Executing a Task

On the client, download and extract the dataset corresponding to the sample code in Developing an Application to the /tmp/data/epsilon directory and execute the task. The procedure is as follows:

Go to the /tmp/data/epsilon directory.
1

cd /tmp/data/epsilon

Download the training set.

       
            wget https://www.csie.ntu.edu.tw/~cjlin/libsvmtools/datasets/binary/epsilon_normalized.bz2

Download the test set.

       
            wget https://www.csie.ntu.edu.tw/~cjlin/libsvmtools/datasets/binary/epsilon_normalized.t.bz2

Decompress the training set and test set to the current directory.

       
            bzip2 -d epsilon_normalized.bz2
bzip2 -d epsilon_normalized.t.bz2

Upload the training set and test set to the HDFS.

       
            hadoop fs -put /tmp/data/epsilon/epsilon_normalized  /tmp/data/epsilon/
hadoop fs -put /tmp/data/epsilon/epsilon_normalized.t  /tmp/data/epsilon/

Save the kal_examples_2.11-0.1.jar and run_gbdt.sh files generated in Developing an Application to the /home/test/boostkit/ directory on the client as described in Cluster Environment.

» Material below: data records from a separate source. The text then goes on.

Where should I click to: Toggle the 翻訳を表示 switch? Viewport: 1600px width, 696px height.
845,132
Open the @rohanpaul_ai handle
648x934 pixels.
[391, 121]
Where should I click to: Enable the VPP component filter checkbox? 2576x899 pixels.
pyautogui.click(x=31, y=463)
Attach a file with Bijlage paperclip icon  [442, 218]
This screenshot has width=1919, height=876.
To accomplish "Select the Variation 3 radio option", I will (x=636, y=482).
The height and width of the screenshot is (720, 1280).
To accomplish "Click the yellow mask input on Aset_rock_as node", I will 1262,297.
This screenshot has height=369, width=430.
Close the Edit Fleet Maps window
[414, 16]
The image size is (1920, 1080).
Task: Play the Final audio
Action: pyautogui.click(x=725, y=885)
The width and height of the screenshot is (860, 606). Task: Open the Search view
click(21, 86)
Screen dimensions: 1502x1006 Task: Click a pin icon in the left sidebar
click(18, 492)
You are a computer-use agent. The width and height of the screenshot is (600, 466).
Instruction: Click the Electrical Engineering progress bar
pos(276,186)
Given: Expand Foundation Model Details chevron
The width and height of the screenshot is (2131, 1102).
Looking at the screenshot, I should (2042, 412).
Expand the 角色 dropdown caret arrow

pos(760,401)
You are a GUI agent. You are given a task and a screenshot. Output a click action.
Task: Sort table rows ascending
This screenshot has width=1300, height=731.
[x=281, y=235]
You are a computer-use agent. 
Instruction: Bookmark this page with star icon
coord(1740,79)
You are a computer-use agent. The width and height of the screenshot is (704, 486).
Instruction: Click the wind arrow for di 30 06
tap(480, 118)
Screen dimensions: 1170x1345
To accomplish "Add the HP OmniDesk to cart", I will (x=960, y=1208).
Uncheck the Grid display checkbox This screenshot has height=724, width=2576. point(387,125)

The content of run_gbdt.sh is as follows:

       
            spark-submit \
--class com.bigdata.examples.GBDTRunner \
--driver-class-path "./lib/*" \
--jars "lib/fastutil-8.3.1.jar,lib/boostkit-ml-acc_2.11-1.3.0-spark2.3.2.jar,lib/boostkit-ml-core_2.11-1.3.0-spark2.3.2.jar,lib/boostkit-ml-kernel_2.11-1.3.0-spark2.3.2-aarch64.jar" \
--conf "spark.executor.extraClassPath=fastutil-8.3.1.jar:boostkit-ml-acc_2.11-1.3.0-spark2.3.2.jar:boostkit-ml-core_2.11-1.3.0-spark2.3.2.jar:boostkit-ml-kernel_2.11-1.3.0-spark2.3.2-aarch64.jar" \
--master yarn \
--deploy-mode client \
--driver-cores 40 \
--driver-memory 50g \
--executor-cores 19 --num-executors 12 --executor-memory 77g \
--numPartitions 228 \
./kal_examples_2.11-0.1.jar

Execute the task.

       
            sh run_gbdt.sh

View the print result.

In the result, there are 100 iterations in total and 100 subtrees generated. Subtrees 0, 1, and 99 are selected for display.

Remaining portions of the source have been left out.